Tajemnicze metalowe kule pod piramidą w Meksyku
Teotihuacán - ruiny świętego miasta (dosłownie jego nazwa oznacza miejsce, w którym ludzie stają się bogami) wielu ludów Mezoameryki skrywają nadal przed nami sporo tajemnic. Ostatnio zespół archeologów z meksykańskiego Narodowego Instytutu Antropologii i Historii przy użyciu robotów wydobył stamtąd tajemnicze, metalowe kule.
Teotihuacán - ruiny świętego miasta (dosłownie jego nazwa oznacza miejsce, w którym ludzie stają się bogami) wielu ludów Mezoameryki skrywają nadal przed nami sporo tajemnic. Ostatnio zespół archeologów z meksykańskiego Narodowego Instytutu Antropologii i Historii przy użyciu robotów wydobył stamtąd tajemnicze, metalowe kule.
Kule zostały odnalezione w komnatach znajdujących się bezpośrednio pod świątynią jednego z najważniejszych bóstw - Quetzalcoatla (Pierzastego Węża). Znaleziska udało się dokonać przy pomocy niewielkich maszyn, które mogły się wcisnąć tam, gdzie wcześniej nie mógł dostać się człowiek. Nie mógł - bo nie chcieli tego dawni mieszkańcy Teotihuacán (a było ich ponad 100 tysięcy), którzy przed swoim tajemniczym zniknięciem w roku 700 naszej ery zakopali wiele ze swoich dzieł.
Nie wiadomo do końca dlaczego postanowili oni swoje miasto opuścić, lecz wiadomo dlaczego zakopali tak dobrze swój dobytek - odnalezione przez archeologów kule musiały niegdyś stanowić sporą wartość, gdyż były one gładkie i złote. Niestety czas przekształcił je w nieco bezkształtne i żółte twory, a to z tego względu, że nie były one wykonane z prawdziwego złota lecz z pirytu - nazywanego złotem głupców - który przez te wszystkie lata po prostu doszczętnie zardzewiał.

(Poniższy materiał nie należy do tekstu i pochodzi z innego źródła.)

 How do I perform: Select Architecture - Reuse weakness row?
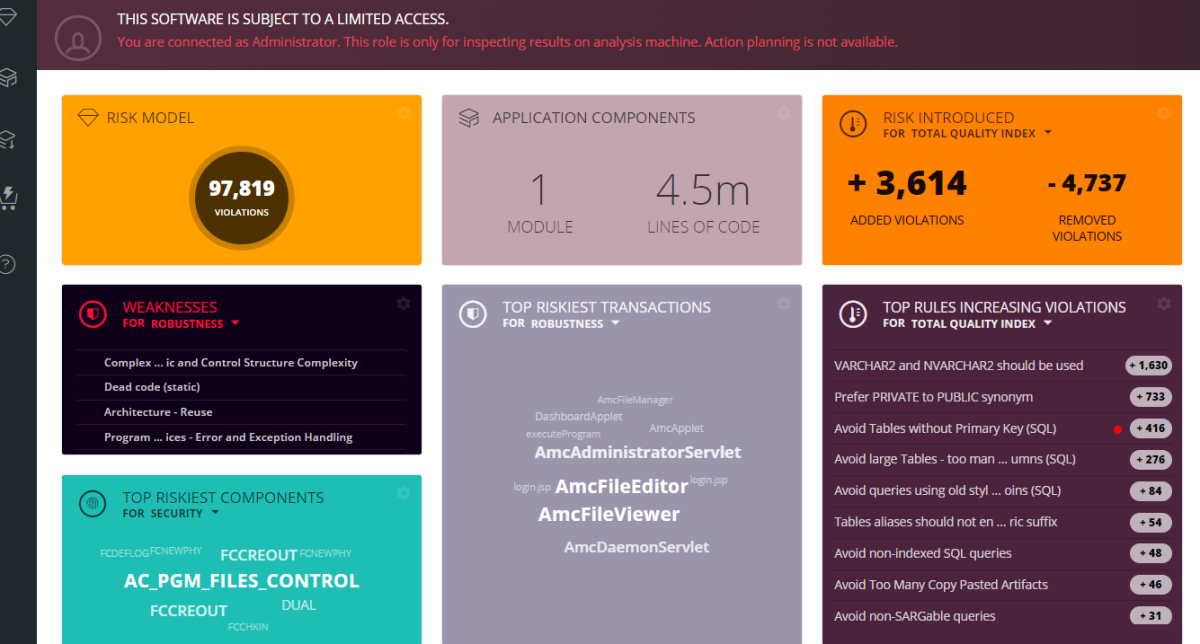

Nie wiadomo też do czego kule mogły służyć - choć prawdopodobne wydaje się, że pełniły funkcję ozdobną.
Do odkopania w Świątyni Pierzastego Węża pozostały jeszcze trzy komnaty w tym jedna, która została częściowo zdemolowana około 1800 lat temu, dlatego może ona skrywać największy skarb.